▶ **DATASET ROWS**:
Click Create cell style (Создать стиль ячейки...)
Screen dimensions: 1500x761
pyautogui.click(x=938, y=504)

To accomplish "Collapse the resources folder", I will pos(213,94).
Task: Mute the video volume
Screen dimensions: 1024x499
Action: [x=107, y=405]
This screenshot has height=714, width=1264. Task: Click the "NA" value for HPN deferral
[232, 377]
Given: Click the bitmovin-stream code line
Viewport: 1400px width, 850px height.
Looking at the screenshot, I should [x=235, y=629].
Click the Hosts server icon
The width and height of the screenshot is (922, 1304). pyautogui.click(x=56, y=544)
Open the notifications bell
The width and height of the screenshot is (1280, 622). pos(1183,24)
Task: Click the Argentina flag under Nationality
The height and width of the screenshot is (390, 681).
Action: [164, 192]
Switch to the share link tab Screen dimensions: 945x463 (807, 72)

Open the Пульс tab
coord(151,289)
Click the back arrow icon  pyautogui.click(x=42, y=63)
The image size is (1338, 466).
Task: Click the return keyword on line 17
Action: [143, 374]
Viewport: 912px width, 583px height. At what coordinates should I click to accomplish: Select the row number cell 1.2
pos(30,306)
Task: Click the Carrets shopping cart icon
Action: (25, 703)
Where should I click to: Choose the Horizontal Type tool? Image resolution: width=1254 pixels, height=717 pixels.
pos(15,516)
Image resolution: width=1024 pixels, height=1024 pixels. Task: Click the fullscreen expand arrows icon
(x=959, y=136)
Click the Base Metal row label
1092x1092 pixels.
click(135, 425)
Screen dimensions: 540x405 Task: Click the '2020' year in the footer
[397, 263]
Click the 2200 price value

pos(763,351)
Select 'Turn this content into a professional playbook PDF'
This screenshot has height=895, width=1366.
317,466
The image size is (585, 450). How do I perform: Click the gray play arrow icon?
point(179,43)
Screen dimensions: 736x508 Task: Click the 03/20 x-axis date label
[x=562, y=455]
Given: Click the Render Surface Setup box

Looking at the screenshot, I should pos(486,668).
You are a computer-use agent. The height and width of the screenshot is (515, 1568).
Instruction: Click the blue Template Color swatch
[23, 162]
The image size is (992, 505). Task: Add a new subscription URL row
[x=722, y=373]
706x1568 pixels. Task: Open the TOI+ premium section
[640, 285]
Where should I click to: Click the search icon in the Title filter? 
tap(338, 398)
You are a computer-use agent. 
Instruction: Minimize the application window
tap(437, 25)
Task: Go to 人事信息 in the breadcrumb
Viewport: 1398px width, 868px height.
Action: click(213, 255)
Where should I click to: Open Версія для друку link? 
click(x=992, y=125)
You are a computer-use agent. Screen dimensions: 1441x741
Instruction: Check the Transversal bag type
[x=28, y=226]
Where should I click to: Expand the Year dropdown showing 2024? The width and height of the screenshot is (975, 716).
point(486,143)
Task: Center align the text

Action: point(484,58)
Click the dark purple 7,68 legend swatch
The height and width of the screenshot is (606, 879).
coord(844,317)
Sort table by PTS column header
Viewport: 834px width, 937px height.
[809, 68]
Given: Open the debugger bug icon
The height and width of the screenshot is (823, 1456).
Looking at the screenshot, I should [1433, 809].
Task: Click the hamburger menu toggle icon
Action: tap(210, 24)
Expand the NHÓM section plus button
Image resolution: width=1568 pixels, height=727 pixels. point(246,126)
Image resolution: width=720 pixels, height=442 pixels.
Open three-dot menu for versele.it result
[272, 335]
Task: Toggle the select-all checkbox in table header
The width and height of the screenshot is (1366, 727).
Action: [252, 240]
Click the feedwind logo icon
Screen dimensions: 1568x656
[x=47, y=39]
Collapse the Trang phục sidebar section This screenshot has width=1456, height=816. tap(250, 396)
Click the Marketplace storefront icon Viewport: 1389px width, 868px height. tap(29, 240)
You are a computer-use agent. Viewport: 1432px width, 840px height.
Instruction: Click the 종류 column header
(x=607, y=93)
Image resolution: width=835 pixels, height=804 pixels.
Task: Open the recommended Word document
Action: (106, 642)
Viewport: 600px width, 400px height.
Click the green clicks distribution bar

▶ **TO DO**:
Copy the material from its first line through the line containing "Action: [x=107, y=405]", swapping "Screen dimensions" for "Display size" and leaving everything else unchanged.

▶ **THE RESPONSE**:
Click Create cell style (Создать стиль ячейки...)
Display size: 1500x761
pyautogui.click(x=938, y=504)

To accomplish "Collapse the resources folder", I will pos(213,94).
Task: Mute the video volume
Display size: 1024x499
Action: [x=107, y=405]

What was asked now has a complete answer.